ANNOUNCER: Colorectal cancer, or cancer of the colon and rectum, can be especially dangerous if it has spread. Doctors rate the extent of the disease in a process called staging.
ROBERT WHITEHEAD, MD: In colorectal cancer there are four stages, stage I, II, III and IV. These are determined based on the tumor itself, whether or not it has spread to lymph nodes, and whether or not there is a distant metastases present.
ANNOUNCER: Stages three and four are considered advanced cancer. When disease spreads to lymph nodes, it is stage three.

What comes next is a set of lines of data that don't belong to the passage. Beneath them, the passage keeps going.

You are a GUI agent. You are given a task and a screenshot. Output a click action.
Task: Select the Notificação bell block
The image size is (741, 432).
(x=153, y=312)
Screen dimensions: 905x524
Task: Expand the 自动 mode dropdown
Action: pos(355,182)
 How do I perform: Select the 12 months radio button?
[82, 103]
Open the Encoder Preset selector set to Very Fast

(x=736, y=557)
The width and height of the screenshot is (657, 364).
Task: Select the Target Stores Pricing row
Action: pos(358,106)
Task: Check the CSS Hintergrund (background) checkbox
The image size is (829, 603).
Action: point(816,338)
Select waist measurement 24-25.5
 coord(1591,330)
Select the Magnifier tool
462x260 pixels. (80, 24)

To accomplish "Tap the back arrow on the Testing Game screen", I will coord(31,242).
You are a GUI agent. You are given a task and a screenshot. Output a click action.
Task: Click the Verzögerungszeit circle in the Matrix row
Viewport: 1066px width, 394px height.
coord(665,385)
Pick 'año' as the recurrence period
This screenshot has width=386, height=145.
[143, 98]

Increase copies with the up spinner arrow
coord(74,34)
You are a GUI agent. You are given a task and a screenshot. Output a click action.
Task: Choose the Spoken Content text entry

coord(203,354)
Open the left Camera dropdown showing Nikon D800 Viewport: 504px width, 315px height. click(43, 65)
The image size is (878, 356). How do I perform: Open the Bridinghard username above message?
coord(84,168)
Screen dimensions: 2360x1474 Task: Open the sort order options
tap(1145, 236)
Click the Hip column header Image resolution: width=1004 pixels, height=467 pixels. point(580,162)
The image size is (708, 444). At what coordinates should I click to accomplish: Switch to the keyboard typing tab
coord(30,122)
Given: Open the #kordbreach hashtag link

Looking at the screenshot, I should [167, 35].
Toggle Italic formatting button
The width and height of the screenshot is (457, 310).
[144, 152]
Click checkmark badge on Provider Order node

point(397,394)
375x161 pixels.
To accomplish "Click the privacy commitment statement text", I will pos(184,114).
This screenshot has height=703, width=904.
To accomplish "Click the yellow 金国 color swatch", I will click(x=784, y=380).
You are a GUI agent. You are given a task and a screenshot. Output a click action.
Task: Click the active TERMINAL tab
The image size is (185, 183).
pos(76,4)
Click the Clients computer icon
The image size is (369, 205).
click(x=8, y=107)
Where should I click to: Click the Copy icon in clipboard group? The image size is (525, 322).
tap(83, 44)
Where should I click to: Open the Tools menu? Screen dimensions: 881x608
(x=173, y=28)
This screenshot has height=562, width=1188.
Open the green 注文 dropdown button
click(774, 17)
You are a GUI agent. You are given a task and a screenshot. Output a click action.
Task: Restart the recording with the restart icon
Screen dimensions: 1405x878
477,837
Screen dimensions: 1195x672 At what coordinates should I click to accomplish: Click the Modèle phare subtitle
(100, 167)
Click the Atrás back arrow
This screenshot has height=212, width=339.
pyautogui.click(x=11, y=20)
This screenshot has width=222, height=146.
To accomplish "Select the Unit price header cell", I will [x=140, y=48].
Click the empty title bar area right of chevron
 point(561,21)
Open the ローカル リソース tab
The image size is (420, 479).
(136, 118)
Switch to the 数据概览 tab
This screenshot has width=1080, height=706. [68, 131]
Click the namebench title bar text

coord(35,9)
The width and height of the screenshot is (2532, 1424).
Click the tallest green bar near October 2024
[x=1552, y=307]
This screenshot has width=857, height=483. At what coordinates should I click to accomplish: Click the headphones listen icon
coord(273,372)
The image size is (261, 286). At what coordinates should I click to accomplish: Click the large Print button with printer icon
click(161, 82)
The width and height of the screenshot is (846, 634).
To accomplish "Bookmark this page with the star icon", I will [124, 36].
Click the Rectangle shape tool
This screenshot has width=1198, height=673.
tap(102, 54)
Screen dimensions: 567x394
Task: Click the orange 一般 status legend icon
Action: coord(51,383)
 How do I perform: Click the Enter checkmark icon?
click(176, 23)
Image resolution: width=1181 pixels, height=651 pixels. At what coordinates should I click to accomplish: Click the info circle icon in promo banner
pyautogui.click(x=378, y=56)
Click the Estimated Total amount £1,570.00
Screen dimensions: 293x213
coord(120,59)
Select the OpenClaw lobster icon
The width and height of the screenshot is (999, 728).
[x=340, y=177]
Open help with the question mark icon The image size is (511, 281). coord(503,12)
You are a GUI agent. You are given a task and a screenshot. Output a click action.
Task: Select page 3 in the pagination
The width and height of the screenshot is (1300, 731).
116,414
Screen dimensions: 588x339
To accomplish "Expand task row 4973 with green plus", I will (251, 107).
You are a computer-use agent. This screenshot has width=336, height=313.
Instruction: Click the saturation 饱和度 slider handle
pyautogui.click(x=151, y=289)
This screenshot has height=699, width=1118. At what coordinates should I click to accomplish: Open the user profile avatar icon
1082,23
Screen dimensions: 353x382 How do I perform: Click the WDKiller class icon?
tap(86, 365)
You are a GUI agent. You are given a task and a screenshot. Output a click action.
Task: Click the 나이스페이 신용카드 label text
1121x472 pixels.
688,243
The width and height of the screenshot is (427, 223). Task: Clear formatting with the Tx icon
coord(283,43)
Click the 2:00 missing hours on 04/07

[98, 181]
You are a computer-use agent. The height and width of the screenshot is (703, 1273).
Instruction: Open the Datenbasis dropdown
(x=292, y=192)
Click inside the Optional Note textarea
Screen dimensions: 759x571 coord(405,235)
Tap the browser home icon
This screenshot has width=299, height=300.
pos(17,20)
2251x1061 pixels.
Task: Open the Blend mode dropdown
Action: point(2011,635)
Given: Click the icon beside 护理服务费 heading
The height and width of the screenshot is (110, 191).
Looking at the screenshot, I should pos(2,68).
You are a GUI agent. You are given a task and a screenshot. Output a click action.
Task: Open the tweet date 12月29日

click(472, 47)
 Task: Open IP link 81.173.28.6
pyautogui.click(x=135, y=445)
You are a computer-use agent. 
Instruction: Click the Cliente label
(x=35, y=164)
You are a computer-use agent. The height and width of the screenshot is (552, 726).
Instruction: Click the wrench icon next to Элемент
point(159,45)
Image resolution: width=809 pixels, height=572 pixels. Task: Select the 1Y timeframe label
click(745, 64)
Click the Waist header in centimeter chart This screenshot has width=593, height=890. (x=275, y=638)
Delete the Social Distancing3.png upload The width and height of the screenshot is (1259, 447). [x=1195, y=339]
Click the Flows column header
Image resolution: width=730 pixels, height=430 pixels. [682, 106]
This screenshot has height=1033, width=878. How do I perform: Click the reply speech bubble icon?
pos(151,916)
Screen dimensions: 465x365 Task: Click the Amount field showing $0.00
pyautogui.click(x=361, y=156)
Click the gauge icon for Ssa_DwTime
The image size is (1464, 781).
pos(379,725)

RICHARD GOLDBERG, MD: You can think of lymph nodes as one of the body's regional areas of defense. So if a cancer or an infection develops in the colon, the lymph nodes will try and filter out the germs or the cancer cells as a way of trying to keep that from spreading to other parts of the body.
ANNOUNCER: In stage three, surgery is usually performed to remove the tumor and surrounding lymph nodes. Chemotherapy is prescribed to destroy cancer cells that may have already spread further.
RICHARD GOLDBERG, MD: In the setting of patients with disease that has been removed surgically, the stage 3 patients you use oxaliplatin plus 5-FU in a program that we abbreviate as FOLFOX just because it's easier to say it and remember it.
FOLFOX is actually two chemotherapy drugs and a vitamin. So the FOL in FOLFOX is folinic acid or vitamin B12. It makes 5-FU work better. The second "F" in FOLFOX is the 5-FU and then the "OX" in FOLFOX is the oxaliplatin. And that is quite effective in terms of eradicating disease in about half of the people who would otherwise be destined to relapse.
ANNOUNCER: Even after treatment with surgery and chemotherapy, cancer can reoccur in the colon.
EDWARD CHU, MD: If, in fact, recurrent colon cancer is determined, if one can surgically remove that recurrence, that probably is the ideal situation. Unfortunately, in the vast majority of patients, usually the recurrence occurs at multiple sites.